The underlying mechanism leading to rupture of the membranes at parturition is not fully understood. Lysyl oxidase (LOX) cross-links collagen fibrils thereby increasing the tensile strength of the membranes. Thus, understanding the regulation of LOX expression may be of crucial importance for elucidation of the process of rupture of the fetal membranes. Prostaglandin E2 (PGE2), mainly produced in the amnion, plays crucial roles during human parturition. However it is not known whether PGE2 regulates LOX expression in the fetal membranes. Using primary human amnion fibroblasts, we showed that addition of PGE2 decreased LOX mRNA and protein levels, which were blocked by inhibition of EP2/EP4 receptors and the receptor-coupled cAMP/PKA pathway. EP2/EP4 receptor agonists and stimulators of the cAMP/PKA pathway consistently decreased LOX expression.

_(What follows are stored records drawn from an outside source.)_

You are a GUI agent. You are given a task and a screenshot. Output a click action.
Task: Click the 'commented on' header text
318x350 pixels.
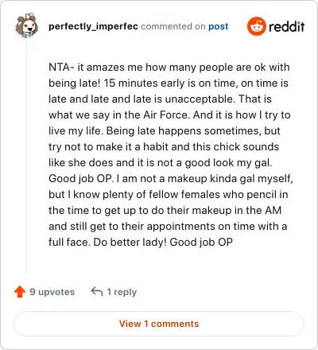pos(173,26)
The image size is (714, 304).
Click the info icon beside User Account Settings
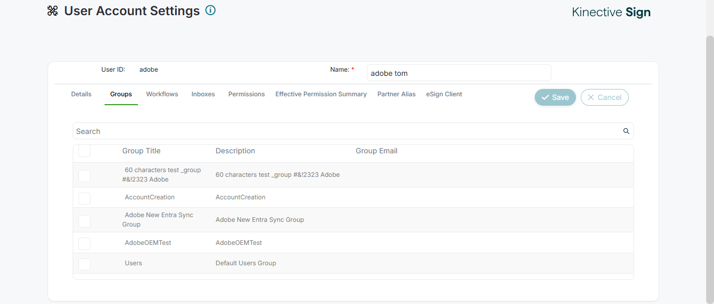click(211, 10)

Furthermore, PGE2 induced cyclo-oxygenase-2 (COX-2) expression, a key enzyme in PGE2 production, via an EP2 and EP4 receptor-coupled cAMP/PKA pathway. Small interfering RNA-mediated knock-down of COX-2 expression significantly increased the basal expression of LOX. In addition, an increase in COX-2 and a reciprocal decrease in LOX abundance occurred in amnion tissue following labor at term. In conclusion, we have revealed a feed-forward loop of induction of COX-2 and reduction in LOX expression by PGE2 acting via an EP2/EP4 receptor-coupled cAMP/PKA pathway in human amnion fibroblasts toward the end of gestation, which may play a significant role in the rupture of fetal membranes.